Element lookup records

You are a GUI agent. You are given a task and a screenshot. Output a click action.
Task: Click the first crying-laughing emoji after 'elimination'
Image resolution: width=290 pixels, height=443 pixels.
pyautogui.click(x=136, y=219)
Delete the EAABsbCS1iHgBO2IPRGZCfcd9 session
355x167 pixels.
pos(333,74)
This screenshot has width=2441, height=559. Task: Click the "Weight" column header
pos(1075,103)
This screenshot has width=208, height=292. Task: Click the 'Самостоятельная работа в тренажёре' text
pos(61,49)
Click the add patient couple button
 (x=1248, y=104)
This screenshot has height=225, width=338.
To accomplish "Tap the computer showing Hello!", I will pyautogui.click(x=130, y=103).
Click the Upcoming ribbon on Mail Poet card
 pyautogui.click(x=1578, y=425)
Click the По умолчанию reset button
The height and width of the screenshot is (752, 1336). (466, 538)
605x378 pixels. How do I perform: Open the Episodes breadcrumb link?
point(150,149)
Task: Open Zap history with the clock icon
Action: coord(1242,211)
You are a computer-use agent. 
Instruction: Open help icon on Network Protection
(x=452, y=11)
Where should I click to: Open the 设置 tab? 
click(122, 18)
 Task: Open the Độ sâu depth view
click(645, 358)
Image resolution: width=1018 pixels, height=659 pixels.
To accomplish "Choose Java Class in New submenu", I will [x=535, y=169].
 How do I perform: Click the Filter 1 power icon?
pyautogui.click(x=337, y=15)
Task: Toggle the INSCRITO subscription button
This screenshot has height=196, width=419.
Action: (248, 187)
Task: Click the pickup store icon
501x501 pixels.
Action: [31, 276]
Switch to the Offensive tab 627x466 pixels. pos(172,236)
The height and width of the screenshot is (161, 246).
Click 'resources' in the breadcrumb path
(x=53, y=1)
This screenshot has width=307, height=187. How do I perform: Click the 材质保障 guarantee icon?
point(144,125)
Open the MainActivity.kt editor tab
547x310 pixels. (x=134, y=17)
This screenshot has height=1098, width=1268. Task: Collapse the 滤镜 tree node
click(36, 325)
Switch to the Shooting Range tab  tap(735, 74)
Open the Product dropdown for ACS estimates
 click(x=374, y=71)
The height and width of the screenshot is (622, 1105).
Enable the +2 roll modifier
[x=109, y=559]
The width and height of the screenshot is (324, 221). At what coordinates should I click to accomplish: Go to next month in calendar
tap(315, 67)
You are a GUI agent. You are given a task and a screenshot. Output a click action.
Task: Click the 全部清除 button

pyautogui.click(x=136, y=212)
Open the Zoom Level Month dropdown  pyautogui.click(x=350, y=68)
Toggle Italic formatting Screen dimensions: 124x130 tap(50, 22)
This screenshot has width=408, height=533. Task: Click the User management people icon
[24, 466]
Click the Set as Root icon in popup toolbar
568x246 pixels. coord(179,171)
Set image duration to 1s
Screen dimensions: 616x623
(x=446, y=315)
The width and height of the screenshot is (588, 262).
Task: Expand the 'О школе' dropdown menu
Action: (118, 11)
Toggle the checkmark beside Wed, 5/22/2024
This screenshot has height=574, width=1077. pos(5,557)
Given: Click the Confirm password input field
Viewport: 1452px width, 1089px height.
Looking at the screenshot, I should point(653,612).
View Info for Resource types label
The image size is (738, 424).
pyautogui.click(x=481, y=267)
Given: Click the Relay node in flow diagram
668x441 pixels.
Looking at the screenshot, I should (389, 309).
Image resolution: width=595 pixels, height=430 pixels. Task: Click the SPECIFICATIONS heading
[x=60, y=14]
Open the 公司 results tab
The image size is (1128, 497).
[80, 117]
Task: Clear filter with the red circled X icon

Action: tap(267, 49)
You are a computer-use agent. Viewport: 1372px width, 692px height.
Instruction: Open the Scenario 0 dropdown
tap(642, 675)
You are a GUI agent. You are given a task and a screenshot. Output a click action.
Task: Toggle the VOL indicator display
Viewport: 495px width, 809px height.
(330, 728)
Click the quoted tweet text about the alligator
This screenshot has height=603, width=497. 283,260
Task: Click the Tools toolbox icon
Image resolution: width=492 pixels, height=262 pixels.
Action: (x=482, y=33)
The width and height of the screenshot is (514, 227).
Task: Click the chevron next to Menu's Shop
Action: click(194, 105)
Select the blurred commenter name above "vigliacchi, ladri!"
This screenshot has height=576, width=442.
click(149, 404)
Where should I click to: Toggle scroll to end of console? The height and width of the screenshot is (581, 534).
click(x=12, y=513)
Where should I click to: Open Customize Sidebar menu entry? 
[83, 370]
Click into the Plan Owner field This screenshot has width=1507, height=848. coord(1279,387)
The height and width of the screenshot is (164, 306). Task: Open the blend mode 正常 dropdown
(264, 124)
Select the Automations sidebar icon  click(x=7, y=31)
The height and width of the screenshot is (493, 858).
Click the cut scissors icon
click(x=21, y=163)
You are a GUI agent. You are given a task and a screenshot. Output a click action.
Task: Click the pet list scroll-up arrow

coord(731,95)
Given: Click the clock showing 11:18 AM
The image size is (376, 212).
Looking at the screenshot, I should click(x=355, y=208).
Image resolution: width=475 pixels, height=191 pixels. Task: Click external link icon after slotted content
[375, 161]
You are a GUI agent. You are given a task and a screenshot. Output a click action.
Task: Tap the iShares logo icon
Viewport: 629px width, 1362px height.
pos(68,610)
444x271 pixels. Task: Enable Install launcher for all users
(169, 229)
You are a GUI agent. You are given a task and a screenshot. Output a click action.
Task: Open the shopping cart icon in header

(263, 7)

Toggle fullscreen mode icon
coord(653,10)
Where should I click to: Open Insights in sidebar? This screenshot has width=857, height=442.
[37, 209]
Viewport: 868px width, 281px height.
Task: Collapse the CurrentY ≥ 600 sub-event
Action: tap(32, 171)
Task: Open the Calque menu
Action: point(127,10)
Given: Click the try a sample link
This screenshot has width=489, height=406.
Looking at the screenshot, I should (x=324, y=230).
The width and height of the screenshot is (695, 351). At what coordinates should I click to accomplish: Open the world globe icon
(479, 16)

* Given exercise: Please write out the records again from their start through the line with "point(144,125)", changing every "pixels" to "px" and leaving everything else untouched.

* Task output:
You are a GUI agent. You are given a task and a screenshot. Output a click action.
Task: Click the first crying-laughing emoji after 'elimination'
Image resolution: width=290 px, height=443 px.
pyautogui.click(x=136, y=219)
Delete the EAABsbCS1iHgBO2IPRGZCfcd9 session
355x167 px.
pos(333,74)
This screenshot has width=2441, height=559. Task: Click the "Weight" column header
pos(1075,103)
This screenshot has width=208, height=292. Task: Click the 'Самостоятельная работа в тренажёре' text
pos(61,49)
Click the add patient couple button
 (x=1248, y=104)
This screenshot has height=225, width=338.
To accomplish "Tap the computer showing Hello!", I will pyautogui.click(x=130, y=103).
Click the Upcoming ribbon on Mail Poet card
 pyautogui.click(x=1578, y=425)
Click the По умолчанию reset button
The height and width of the screenshot is (752, 1336). (466, 538)
605x378 px. How do I perform: Open the Episodes breadcrumb link?
point(150,149)
Task: Open Zap history with the clock icon
Action: coord(1242,211)
You are a computer-use agent. 
Instruction: Open help icon on Network Protection
(x=452, y=11)
Where should I click to: Open the 设置 tab? 
click(122, 18)
 Task: Open the Độ sâu depth view
click(645, 358)
Image resolution: width=1018 px, height=659 px.
To accomplish "Choose Java Class in New submenu", I will [x=535, y=169].
 How do I perform: Click the Filter 1 power icon?
pyautogui.click(x=337, y=15)
Task: Toggle the INSCRITO subscription button
This screenshot has height=196, width=419.
Action: (248, 187)
Task: Click the pickup store icon
501x501 px.
Action: [31, 276]
Switch to the Offensive tab 627x466 px. pos(172,236)
The height and width of the screenshot is (161, 246).
Click 'resources' in the breadcrumb path
(x=53, y=1)
This screenshot has width=307, height=187. How do I perform: Click the 材质保障 guarantee icon?
point(144,125)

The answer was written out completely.